▼

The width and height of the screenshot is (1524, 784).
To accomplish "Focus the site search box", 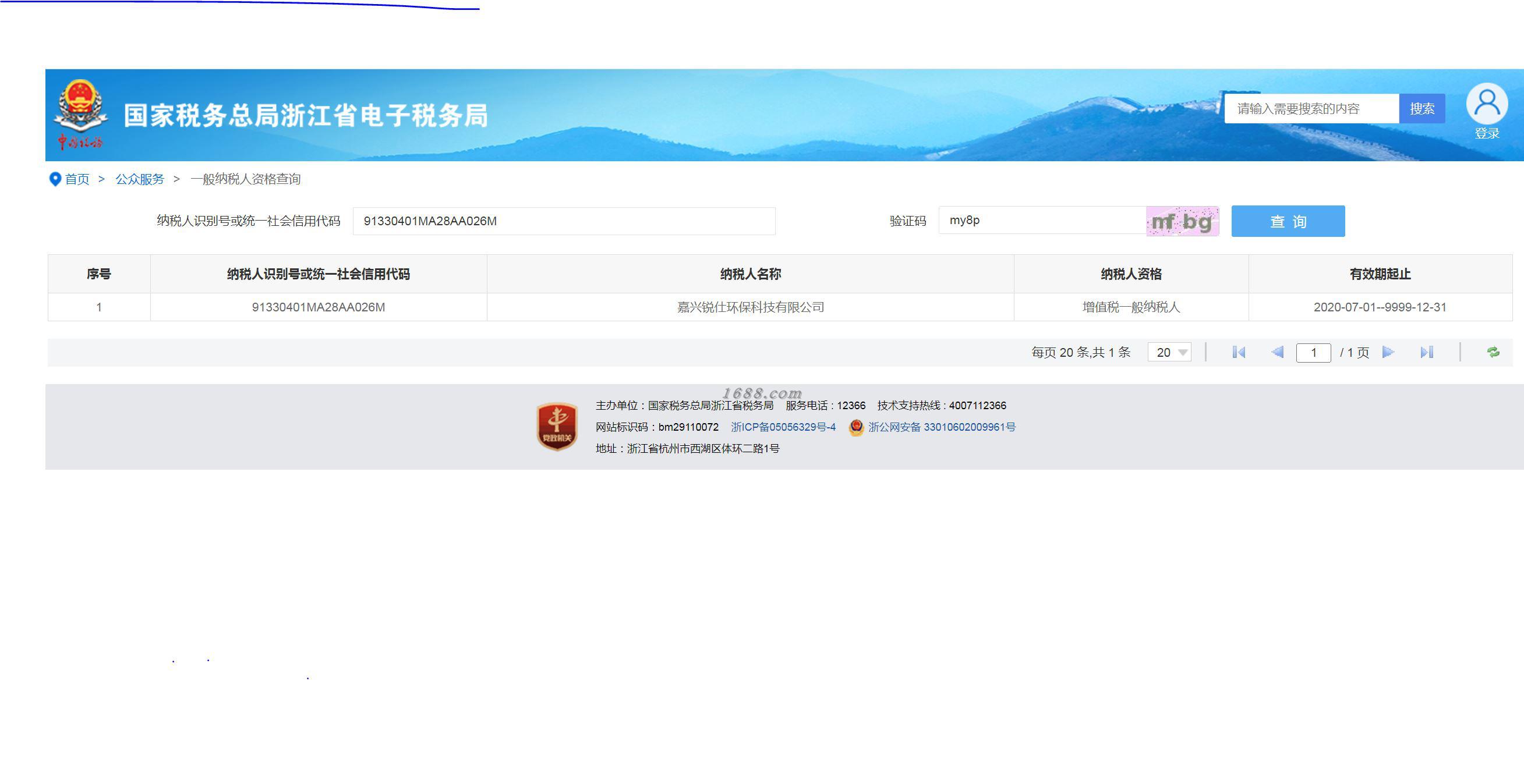I will coord(1310,109).
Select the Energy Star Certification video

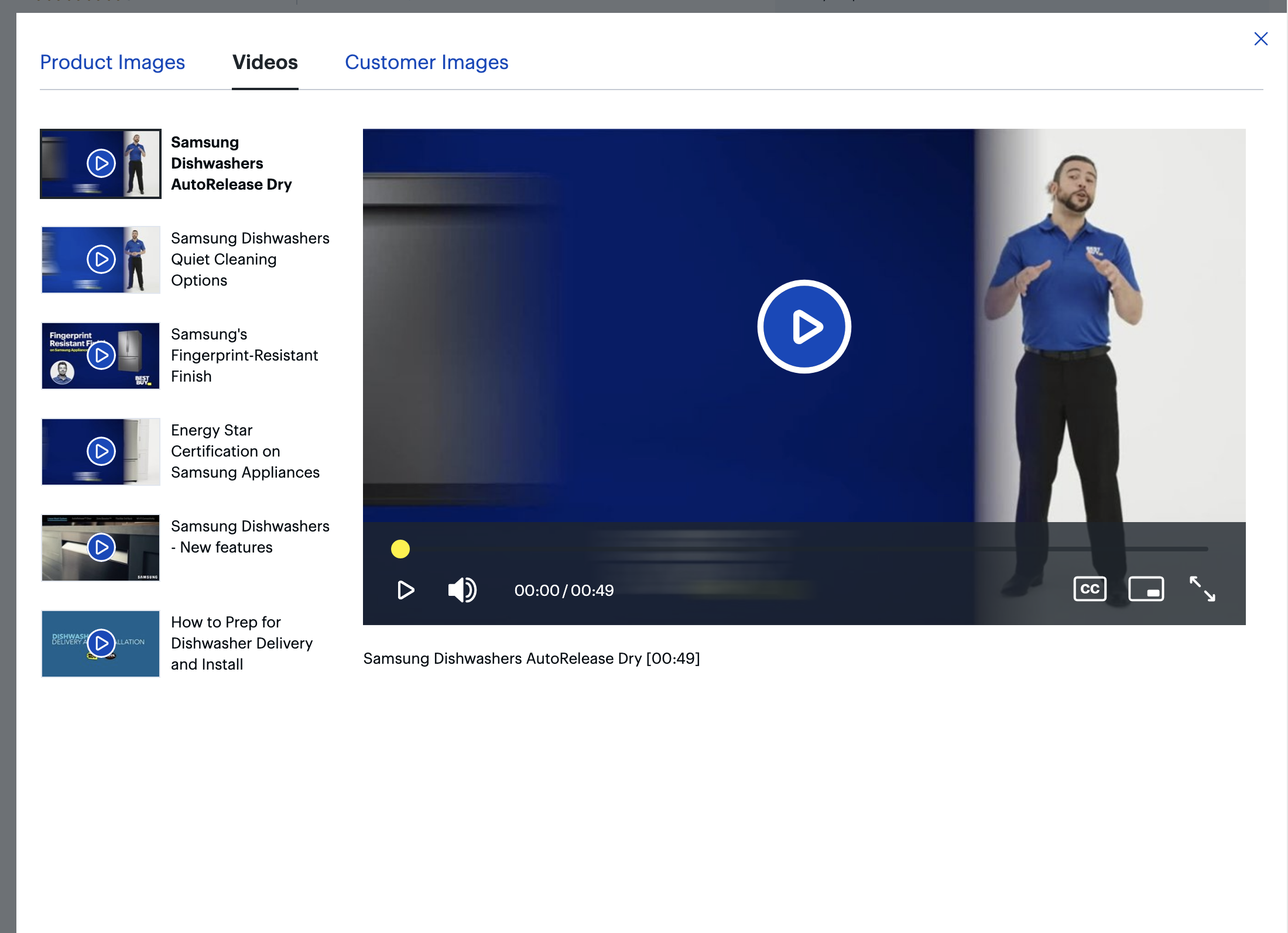[x=101, y=451]
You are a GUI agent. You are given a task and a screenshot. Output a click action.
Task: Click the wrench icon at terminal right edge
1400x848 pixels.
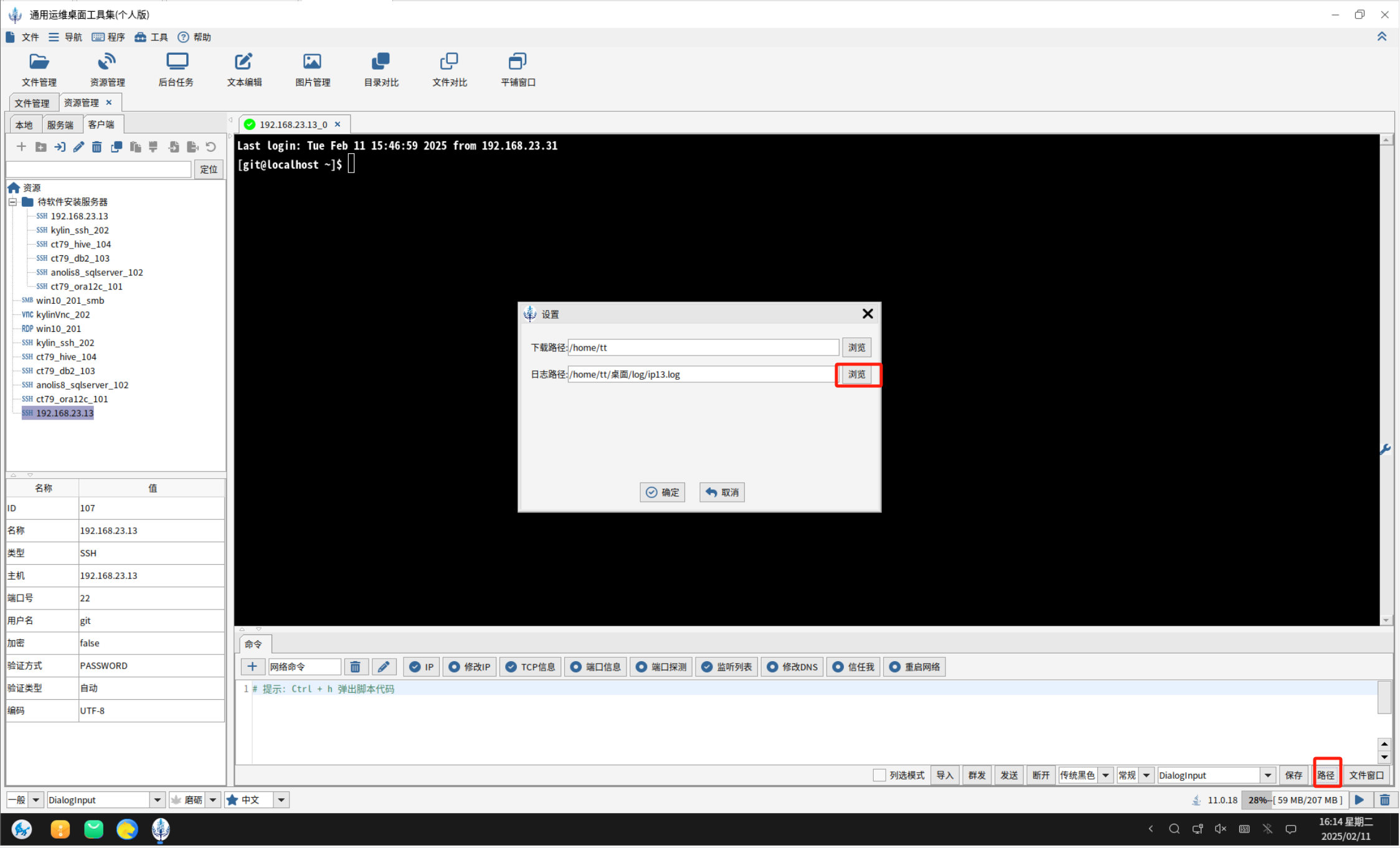pos(1385,449)

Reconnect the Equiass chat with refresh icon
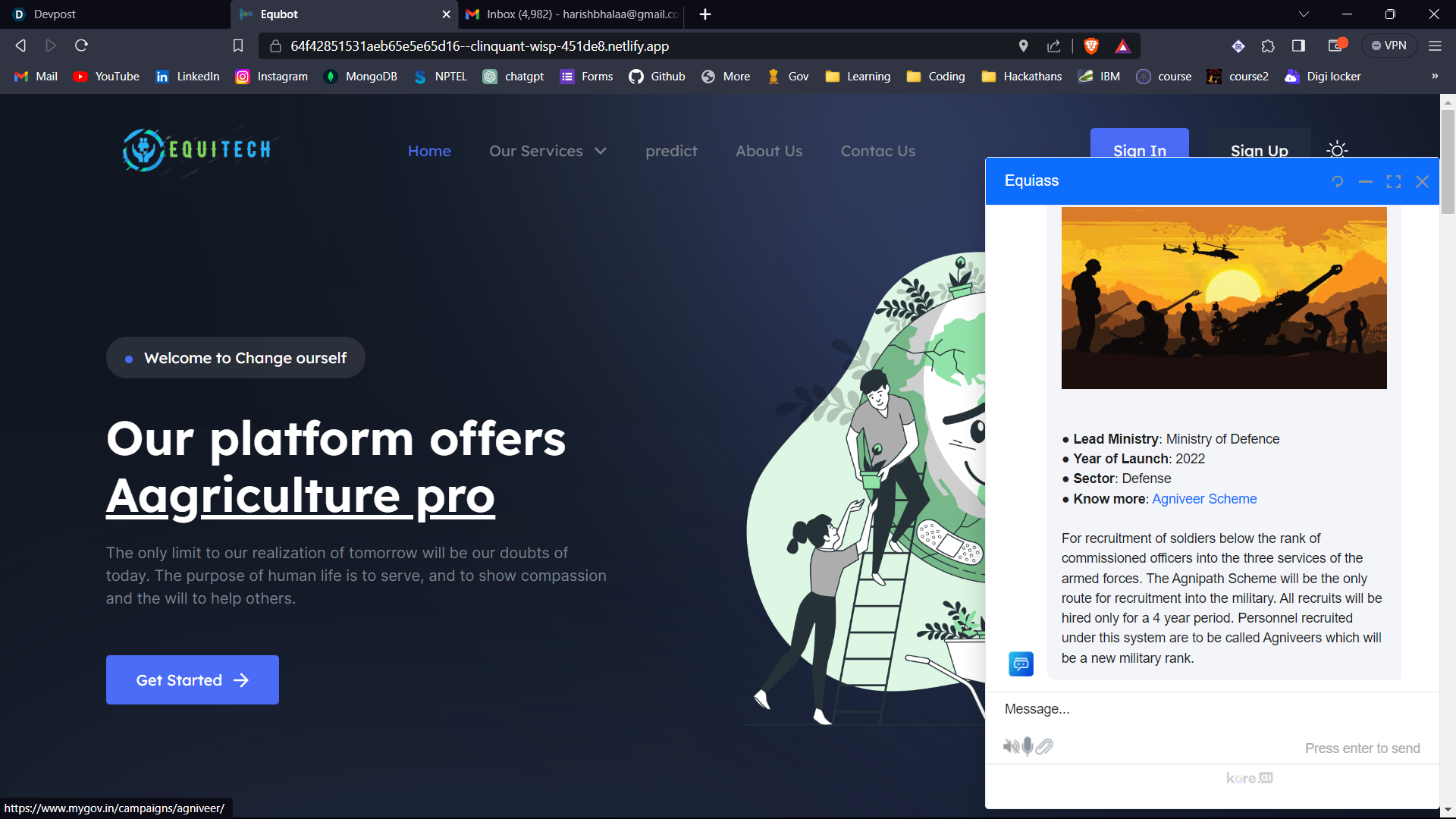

▲

§ EXERCISE AIM: Your answer should consist of copies of the lines above that include the string "icon".

§ EXERCISE RESULT:
Task: Click the wrench icon at terminal right edge
Reconnect the Equiass chat with refresh icon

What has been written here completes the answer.